In closing, Gan asked how AI might change their operations. “We’re getting ready to get ready,” Baker admitted, while Bane said the technology “can provide good solutions, but it will take time.”
Networking and Other Activities

In addition to a robust lineup of educational sessions, ISTAT EMEA provided delegates with a wide range of opportunities to connect, learn and explore the city of Prague. From thought-provoking discussions to lively social events, networking remained at the heart of the conference experience.
Emerging professionals gathered for the ISTAT Rising Executives Event, moderated by Rebecca Callanan, vice president of commercial and investments at Hanwha Aviation, and featuring Ciara Reilly, vice president of capital markets and trading at Avolon.
The Women@ISTAT session, moderated by Kate Ruddy of Avolon, brought together Marie-Louise Philippe of Embraer and Donna Ager of Walkers Global. Their insights reinforced ISTAT’s ongoing commitment to fostering diversity and inclusion across all professional levels.
That commitment continued at the DEI Breakfast: Experiences from the Executive Leadership Program (ELP), where Andreja Likar of SMBC Aero Engine Lease, Lauren Kervick of Air Lease Corporation and Claudia Ziemer of Azorra shared lessons learned from their participation in the program.

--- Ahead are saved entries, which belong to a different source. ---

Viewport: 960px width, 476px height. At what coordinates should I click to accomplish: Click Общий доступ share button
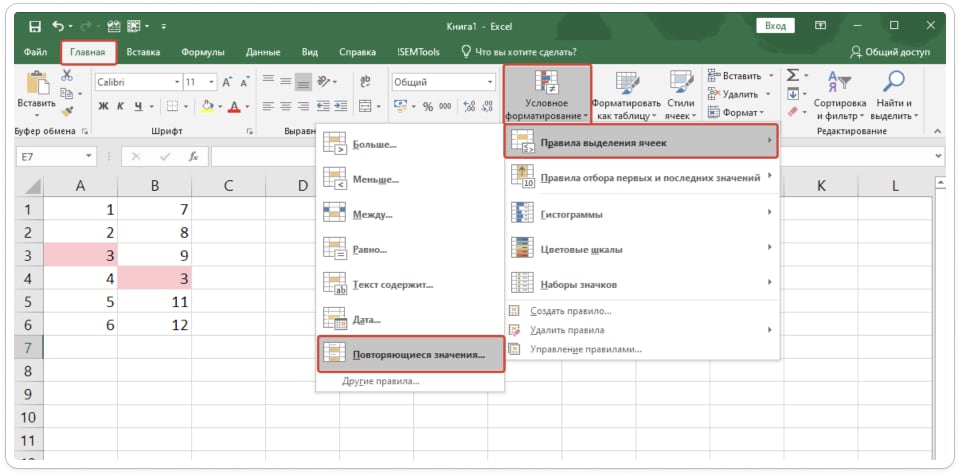pyautogui.click(x=889, y=51)
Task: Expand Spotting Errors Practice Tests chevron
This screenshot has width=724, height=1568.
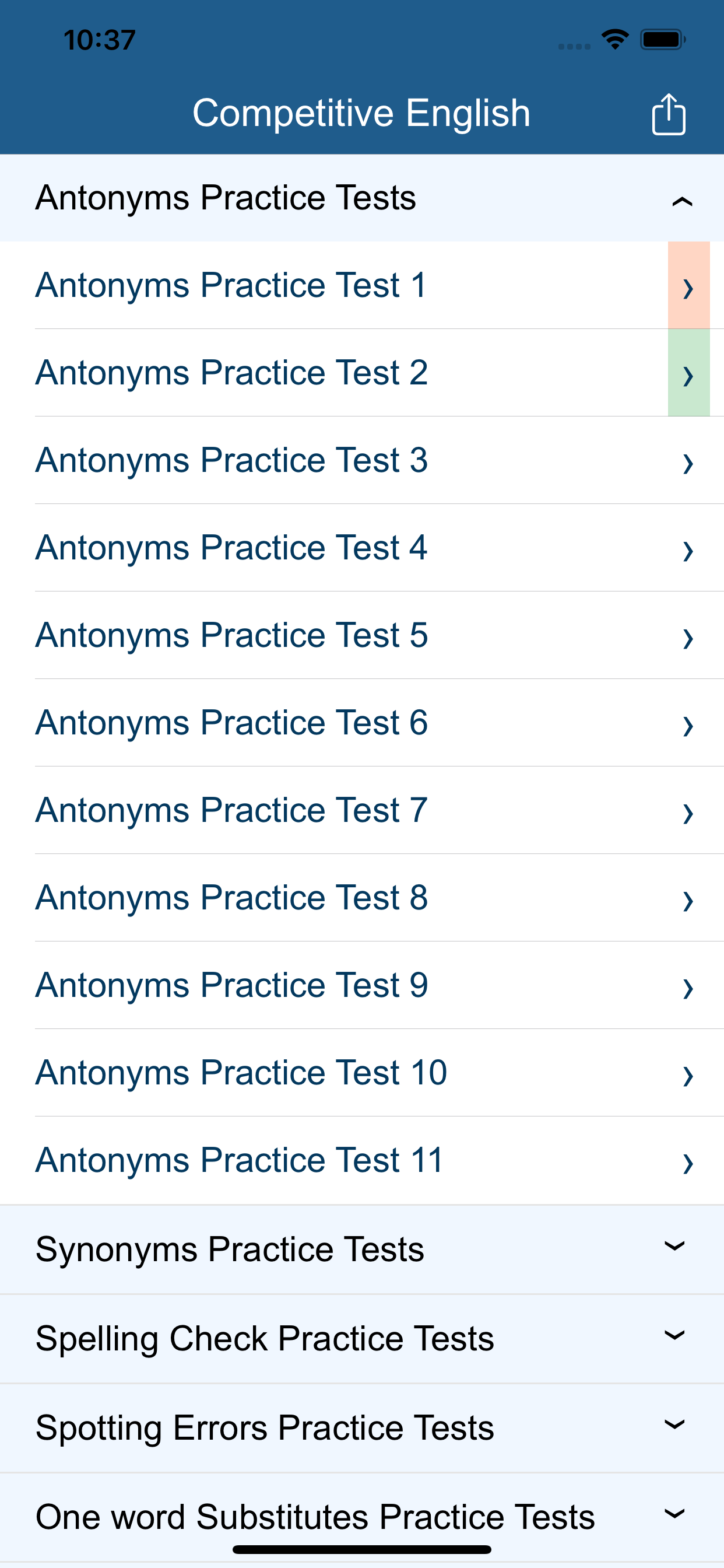Action: click(674, 1424)
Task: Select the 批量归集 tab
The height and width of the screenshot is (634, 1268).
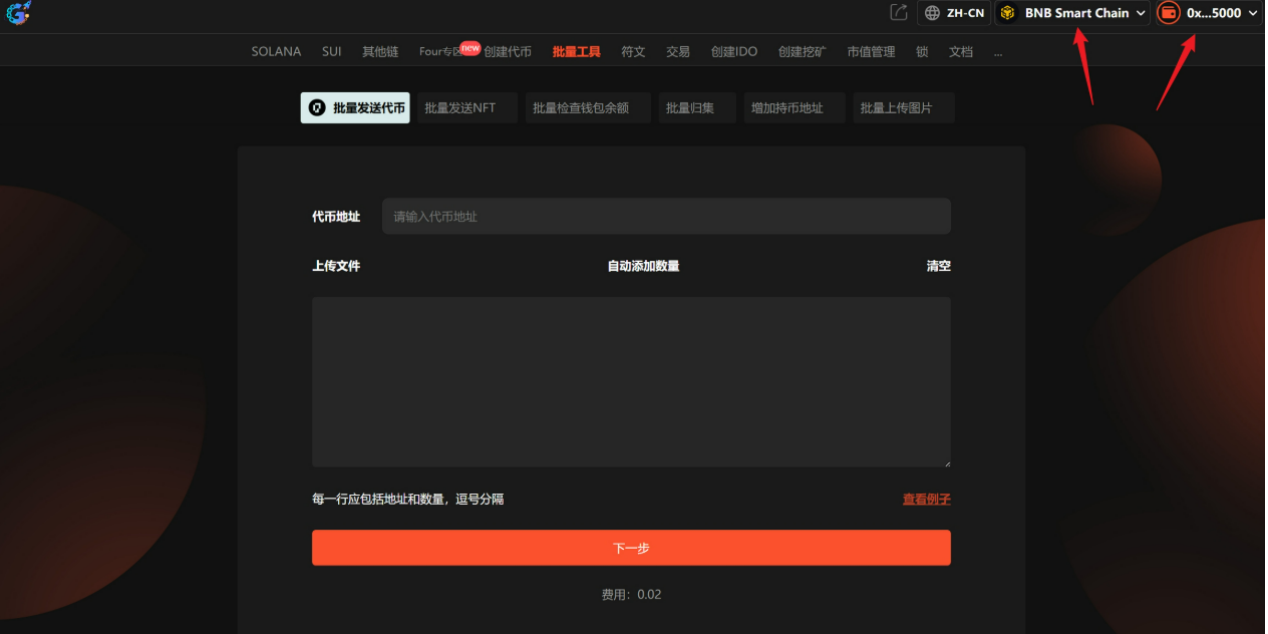Action: pos(690,108)
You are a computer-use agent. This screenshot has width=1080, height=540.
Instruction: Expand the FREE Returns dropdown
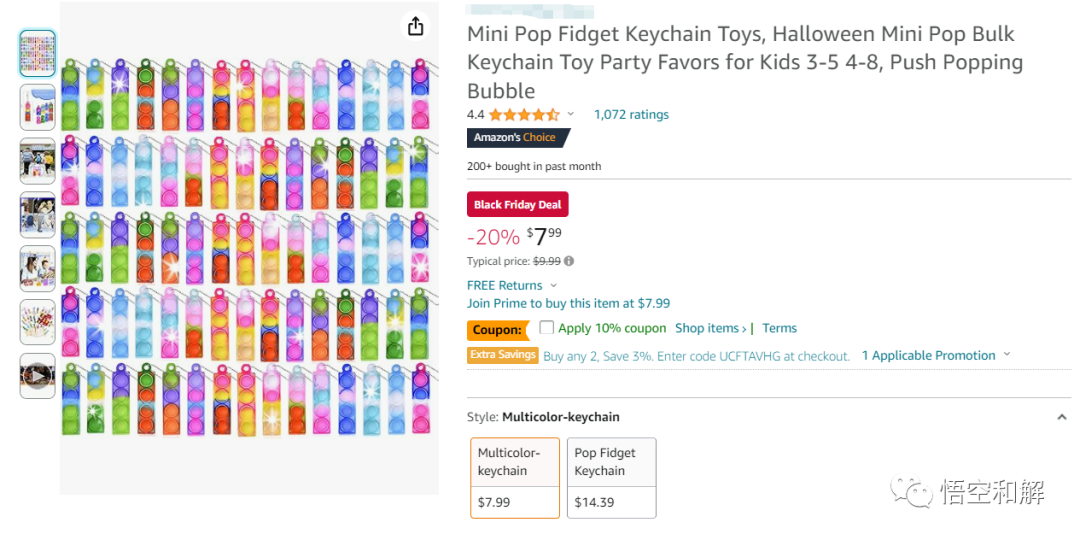(553, 286)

Networking remained a defining feature throughout the event, from the vibrant Welcome and Networking Receptions at the Hilton Prague to Club ISTAT at the Roxy Prague, where delegates enjoyed one of the city’s most iconic nightlife venues. The conference concluded with a memorable Networking Dinner at the historic National House of Vinohrady, offering an elegant setting for delegates to celebrate the close of a successful event.